Abstract

Osteoporotic fractures in subjects at advanced age constitute a tremendous and growing problem. Established lifestyle risk factors can explain only a modest proportion of the liability to osteoporotic fractures. Bone mineral density (BMD) is considered the best established risk factor for osteoporotic fractures. The importance of genetic factors in the quality of bone is substantial, but no consensus exists yet on the genes that are involved. However, concomitant diseases, balance disorders and lifestyle habits are more important for fractures in elderly subjects. The abundance of common sequence variations, so-called polymorphisms, in the human genome and their high frequency in the population have made them targets to explain variation in the risk. Some genes have been identified that appear to be involved in the regulation of bone mass and in the pathogenesis of osteoporosis. Among these are those coding for the two estrogen receptors (ERα and ERβ), the androgen receptor (AR) and the vitamin D receptor (VDR).
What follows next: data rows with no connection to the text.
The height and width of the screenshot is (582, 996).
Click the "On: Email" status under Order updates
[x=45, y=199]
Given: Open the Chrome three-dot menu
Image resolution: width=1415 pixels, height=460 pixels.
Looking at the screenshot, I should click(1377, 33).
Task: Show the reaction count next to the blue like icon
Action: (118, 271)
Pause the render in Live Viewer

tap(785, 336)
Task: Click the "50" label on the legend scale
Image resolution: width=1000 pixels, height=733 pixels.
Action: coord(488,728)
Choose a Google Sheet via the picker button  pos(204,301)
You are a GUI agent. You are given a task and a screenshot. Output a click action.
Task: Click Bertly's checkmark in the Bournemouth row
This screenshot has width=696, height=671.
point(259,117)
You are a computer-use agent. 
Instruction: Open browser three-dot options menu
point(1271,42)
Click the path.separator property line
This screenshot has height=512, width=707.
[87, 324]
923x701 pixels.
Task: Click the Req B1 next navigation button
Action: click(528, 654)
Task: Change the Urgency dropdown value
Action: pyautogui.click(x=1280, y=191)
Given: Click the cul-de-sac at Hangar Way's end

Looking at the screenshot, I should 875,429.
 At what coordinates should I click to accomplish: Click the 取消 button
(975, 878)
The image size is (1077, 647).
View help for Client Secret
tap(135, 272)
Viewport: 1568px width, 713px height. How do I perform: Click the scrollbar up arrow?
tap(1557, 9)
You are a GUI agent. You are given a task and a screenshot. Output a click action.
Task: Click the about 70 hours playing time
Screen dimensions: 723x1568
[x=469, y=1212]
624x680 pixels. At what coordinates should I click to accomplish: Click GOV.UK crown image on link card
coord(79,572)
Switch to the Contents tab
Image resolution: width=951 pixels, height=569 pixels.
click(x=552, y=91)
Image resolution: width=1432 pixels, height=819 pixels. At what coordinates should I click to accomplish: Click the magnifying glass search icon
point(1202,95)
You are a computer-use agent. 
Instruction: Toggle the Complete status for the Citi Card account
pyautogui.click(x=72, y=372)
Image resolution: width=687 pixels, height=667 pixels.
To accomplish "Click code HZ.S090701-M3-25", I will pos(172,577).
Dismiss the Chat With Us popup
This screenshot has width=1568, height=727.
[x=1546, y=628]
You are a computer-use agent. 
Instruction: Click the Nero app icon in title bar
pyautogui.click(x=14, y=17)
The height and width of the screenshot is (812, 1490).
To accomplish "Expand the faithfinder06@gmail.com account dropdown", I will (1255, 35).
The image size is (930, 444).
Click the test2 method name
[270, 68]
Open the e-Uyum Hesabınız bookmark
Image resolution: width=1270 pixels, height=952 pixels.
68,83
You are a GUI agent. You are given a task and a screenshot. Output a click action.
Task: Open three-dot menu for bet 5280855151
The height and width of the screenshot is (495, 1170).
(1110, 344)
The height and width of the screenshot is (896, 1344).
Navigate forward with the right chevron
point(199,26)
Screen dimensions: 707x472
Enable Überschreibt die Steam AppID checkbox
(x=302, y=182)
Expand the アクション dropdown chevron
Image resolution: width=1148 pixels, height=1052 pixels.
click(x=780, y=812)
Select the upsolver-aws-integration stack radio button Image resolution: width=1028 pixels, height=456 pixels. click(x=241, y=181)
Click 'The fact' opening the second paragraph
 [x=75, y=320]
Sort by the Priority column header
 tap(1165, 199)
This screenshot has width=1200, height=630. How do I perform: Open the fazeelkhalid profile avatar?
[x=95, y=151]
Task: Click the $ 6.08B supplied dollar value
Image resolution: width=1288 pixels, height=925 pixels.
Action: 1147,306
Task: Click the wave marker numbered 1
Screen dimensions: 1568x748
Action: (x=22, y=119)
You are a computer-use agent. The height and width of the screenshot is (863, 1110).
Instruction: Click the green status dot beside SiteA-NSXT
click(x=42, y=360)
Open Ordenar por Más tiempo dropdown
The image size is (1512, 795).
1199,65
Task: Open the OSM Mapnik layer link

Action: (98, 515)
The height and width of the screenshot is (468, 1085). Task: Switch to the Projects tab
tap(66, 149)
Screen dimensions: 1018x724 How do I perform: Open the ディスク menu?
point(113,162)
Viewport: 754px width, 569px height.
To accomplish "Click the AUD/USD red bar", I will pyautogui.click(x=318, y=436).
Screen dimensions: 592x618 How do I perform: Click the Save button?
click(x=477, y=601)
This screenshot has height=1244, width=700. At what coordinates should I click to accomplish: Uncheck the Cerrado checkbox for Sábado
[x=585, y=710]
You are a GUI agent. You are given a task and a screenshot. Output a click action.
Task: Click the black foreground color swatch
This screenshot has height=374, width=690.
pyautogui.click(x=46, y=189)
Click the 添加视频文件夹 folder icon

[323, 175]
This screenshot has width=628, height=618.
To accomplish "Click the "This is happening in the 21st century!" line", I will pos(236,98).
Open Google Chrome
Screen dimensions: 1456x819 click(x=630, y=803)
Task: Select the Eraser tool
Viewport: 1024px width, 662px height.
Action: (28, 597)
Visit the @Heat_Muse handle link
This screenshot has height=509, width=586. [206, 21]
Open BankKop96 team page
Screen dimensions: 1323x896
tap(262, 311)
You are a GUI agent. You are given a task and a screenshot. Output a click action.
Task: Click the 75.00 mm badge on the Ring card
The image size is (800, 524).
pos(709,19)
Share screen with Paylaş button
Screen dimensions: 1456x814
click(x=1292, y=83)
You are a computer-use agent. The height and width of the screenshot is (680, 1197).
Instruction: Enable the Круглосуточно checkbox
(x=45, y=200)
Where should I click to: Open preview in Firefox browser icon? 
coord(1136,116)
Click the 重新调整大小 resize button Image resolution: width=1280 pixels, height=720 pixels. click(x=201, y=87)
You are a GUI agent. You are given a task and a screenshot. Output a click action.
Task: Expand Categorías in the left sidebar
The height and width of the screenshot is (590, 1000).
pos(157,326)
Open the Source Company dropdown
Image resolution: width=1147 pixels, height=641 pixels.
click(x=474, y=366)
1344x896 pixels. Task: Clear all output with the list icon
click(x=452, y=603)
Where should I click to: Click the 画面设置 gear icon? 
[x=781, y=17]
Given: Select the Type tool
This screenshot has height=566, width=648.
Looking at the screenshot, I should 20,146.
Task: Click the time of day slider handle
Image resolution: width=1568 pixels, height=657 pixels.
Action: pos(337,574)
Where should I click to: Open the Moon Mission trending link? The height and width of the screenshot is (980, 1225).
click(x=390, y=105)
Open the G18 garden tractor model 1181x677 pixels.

In addition, enzymes involved in the biogenesis of estrone and estradiol have attracted attention as well as polymorphisms in the regulatory region of the type I collagen gene, COLIA1, affecting the binding site for the transcription factor Specificity protein 1 (Sp1). Although evidence suggests that the quality of bone is determined to a large extent by genetic factors, research so far has not been able to unequivocally identify genes involved in this matter. Over the last years a large number of studies have pointed to the variability in many genes and their relation with BMD, bone-related symptoms or specific therapies. The findings emphasize the complexity of the genetics of bone mass and bone loss.